* PROBLEM TO WORK ON *
Restate word for word the line with "Instruction: Collapse react-jsx-dev-runtime.development.js" and all lines after it; please stop only at the end of the listing below.

** MATERIAL FOR THIS TASK follows **

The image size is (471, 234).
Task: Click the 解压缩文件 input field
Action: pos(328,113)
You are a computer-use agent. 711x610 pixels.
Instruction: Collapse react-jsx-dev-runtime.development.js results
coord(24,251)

** End of MATERIAL FOR THIS TASK **

* RESPONSE TO THE EXERCISE *
Instruction: Collapse react-jsx-dev-runtime.development.js results
coord(24,251)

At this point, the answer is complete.